Media & Myth: Mass Media and the Vietnam War at FORMAT


I’m excited to announce that Media & Myth: Mass Media and the Vietnam War, a show I curated alongside Monica Alcazar-Duarte, is now on display at FORMAT Photography Festival, Derby.

Originally staged in London in October of last year, the show has been completely reconceived for the festival. Media & Myth consists of works by participants in London College of Communication’s NAM project, which explores the role of the media in conflict, with a particular emphasis on the Vietnam War. The outputs from this research project have included photography, video pieces, graphic design, and research essays, and the works included in the show touch on topics as diverse as soldier’s personal photography and underground magazine production. Media & Myth also includes material drawn from the Stanley Kubrick archive, which is housed at the London College of Communication and formed an important resource and reference point for many of the participants in the project.

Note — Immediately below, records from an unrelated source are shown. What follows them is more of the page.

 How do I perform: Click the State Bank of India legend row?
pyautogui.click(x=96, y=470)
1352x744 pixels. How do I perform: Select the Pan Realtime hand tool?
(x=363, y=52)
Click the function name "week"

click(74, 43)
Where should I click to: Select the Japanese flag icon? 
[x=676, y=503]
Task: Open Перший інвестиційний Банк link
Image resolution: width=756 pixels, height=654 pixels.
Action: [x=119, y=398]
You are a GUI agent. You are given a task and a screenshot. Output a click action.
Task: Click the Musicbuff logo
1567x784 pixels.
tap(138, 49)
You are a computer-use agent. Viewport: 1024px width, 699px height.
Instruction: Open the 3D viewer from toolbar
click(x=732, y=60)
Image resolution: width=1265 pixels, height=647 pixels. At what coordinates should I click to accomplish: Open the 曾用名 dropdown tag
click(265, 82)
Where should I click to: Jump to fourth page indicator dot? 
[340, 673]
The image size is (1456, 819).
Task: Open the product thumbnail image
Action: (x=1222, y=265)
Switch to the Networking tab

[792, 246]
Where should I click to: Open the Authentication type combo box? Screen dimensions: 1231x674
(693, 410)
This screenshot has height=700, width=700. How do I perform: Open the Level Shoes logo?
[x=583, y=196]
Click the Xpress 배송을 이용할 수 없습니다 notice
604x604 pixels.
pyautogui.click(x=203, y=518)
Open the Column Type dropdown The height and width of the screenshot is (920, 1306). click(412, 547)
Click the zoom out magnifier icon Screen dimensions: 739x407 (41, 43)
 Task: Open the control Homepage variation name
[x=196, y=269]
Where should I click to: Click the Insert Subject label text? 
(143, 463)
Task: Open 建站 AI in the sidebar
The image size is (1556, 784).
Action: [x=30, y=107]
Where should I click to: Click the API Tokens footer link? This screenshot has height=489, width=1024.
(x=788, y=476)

After spending several days at the archive looking through material we selected a number of fascinating images produced during the pre-production of Kubrick’s 1987 Vietnam War film Full Metal Jacket.

Monica and I were both drawn to annotated photographs that formed part of the extensive visual research that was undertaken by Kubrick’s team to facilitate their transformation of Becton Gas Works in east-London into something resembling the destroyed Vietnamese city of Hue. As part of the process of transforming Becton, the art department would photocopy location photographs of the site, blowing them up to A3 sizes, and would then draw directly on to the photocopies in order to show what changes they might make to the buildings at the site to make them look more battle scarred or to make them look more like Vietnamese or French colonial architecture. We’re very pleased to have been given permission to reproduce some of these original photocopies and these are on display in the gallery. You can read a little more about our motivations for staging the original show here.

Sharing the same space as Media & Myth is another related exhibition, The Forensic Turn curated by Paul Lowe, which looks at how photographers have turned towards still life and a more forensic approach to document the aftermath of war and atrocity, while avoiding the traditional ethical pitfalls associated with this type of photography. The Forensic Turn features photographs by Simon Norfolk, Zijah Gafic, Edmund Clark, Ashley Gilbertson, and Fred Ramos.

Media & Myth is on display at FORMAT Festival, Derby from 13th March through to 13th April 2015. The exhibition is at 1 Corn Exchange, Albert Street, Derby and is marker number ‘21’ on the festival map available here. Monica and I will also be presenting a talk about the exhibition, the NAM project and about collaboration and curation as part of the ‘Reporting on War and Terror’ day of talks on Saturday 21st March. Tickets available here.